最近开发的项目用到了带有cer证书的RSA加密解密。程序在本机测试一直很好,可是部署到服务器上却报了错。调试了一个晚上,没有任何进展。。。。。第二天早上来,继续调试,仍然无果。直到下午,一次偶然的操作,发现了有可能是应用程序池的问题,然后果断换了一个应用程序池试了下,结果竟然对了。。。于是开始检查前后连个应用程序池的区别,发现原因在于应用程序池的标识上。于是将原有的应用程序池标识ApplicationPoolIdentify改为LocalSystem,问题解决。后来上网查询资料发现可能是权限问题。
IIS有应用程序池有四种标识LocalService,LocalSystem,NetWorkService,ApplicationPoolIdentify。

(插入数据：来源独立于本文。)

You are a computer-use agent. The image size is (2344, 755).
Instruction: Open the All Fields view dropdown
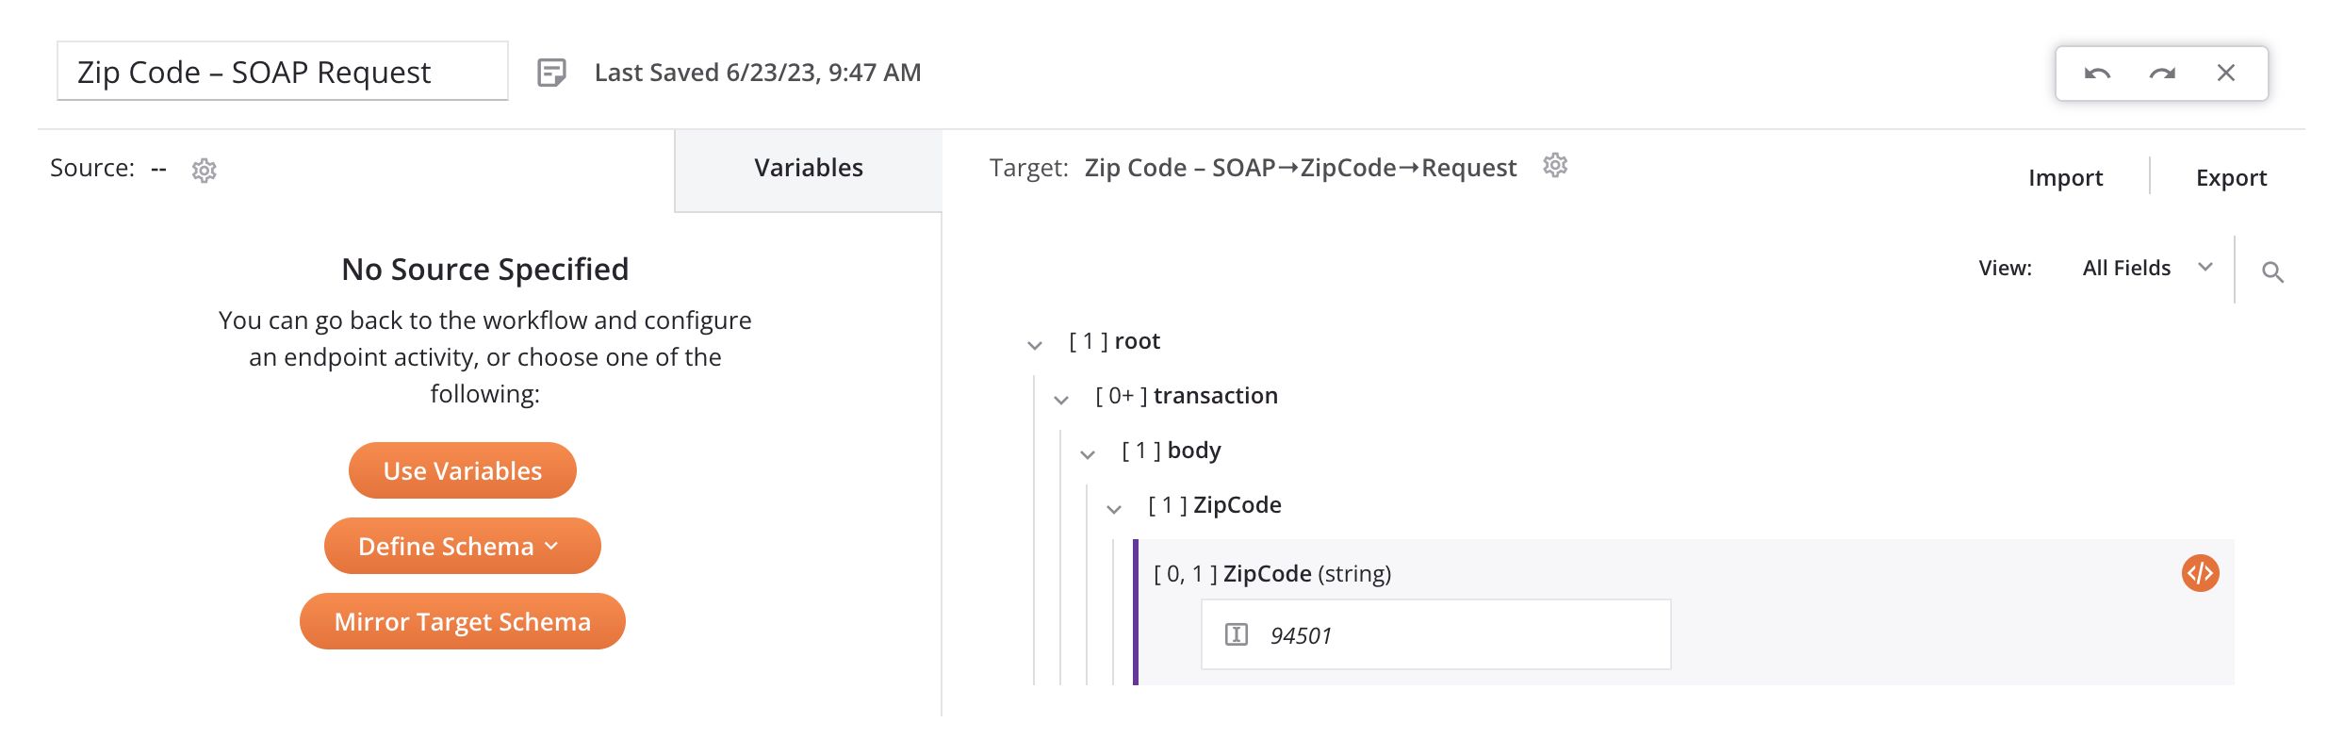[2146, 269]
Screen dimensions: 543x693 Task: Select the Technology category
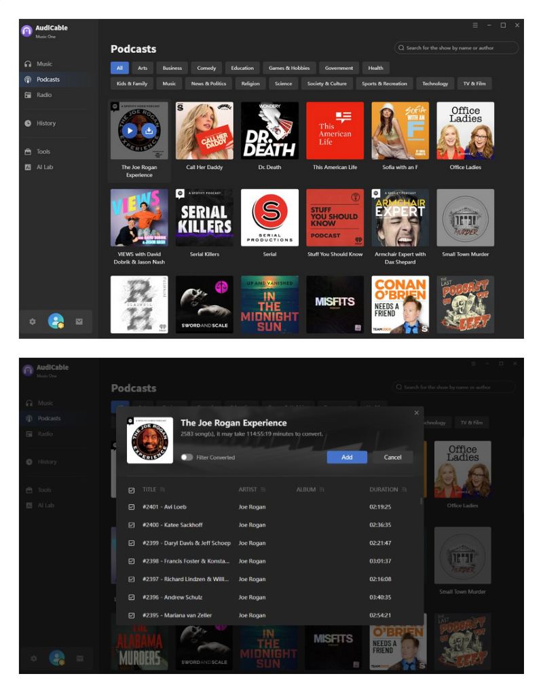tap(434, 83)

1.Local System (本地系统): 该账户具有相当高的权限。 首先,该账户也隶属于本地Administrators 用户组,因此所有本地Administrators用户能够进行的操作该账户也能够进行, 其次,该账户还能够控制文件的权限(NTFS 文件系统)和注册表权限,甚至占据所有者权限来取得访问资格。 如果机器处于域中,那么运行于Local System 账户下的服务还可以使用机器账户在同一个森林中得到其他机器的自动认证, 最后一点就是运行于Local System 下的进程能够使用空会话(null session)去访问网络资源。 而且,其他一些Windows 用户模式下的核心组件也运行于该账户下,例如system32\Smss.exe 等。 需要注意的是,运行于此账户下的进程使用的是HKEY_USERS\.Default 账户配置,因此它不能够访问其他账户的配置。
2.Network Service(网路服务): 该账户也是为了使用机器账户在网络上的其他计算机上认证而设定的。但是他没有Local System 那么多的权限。 它能够以计算机的名义访问网络资源。以这个账户运行的服务会根据实际环境把访问凭据提交给远程的计算机。 运行于此账户下的进程使用网络账户配置文件HKEY_USERS\S-1-5-20和Documents and Settings\NetworkService。
3.Local Service(本地服务): Local Service账户是预设的拥有最小权限的本地账户,并在网络凭证中具有匿名的身份。 运行于此账户下的进程和运行于Network Service 账户下的进程的区别 在于运行于Local Service 账户下的进程只能访问允许匿名访问的网络资源。 运行于Local Service 下的账户使用的配置文件是HKU\S-1-5-19 和Documents and Settings\LocalService。
4.ApplicationPoolIdentity"帐号是系统动态创建的“虚拟”帐号(说它是虚拟的,是因为在用户管理里看不到该用户或用户组,在命令行下输入net user也无法显示,但该帐号又是确实存在的)
后来调试发现,应用程序池标识在ApplicationPoolIdentity下,更改应用程序池的高级设置里的模型里的加载用户配置文件改为true也可以解决问题。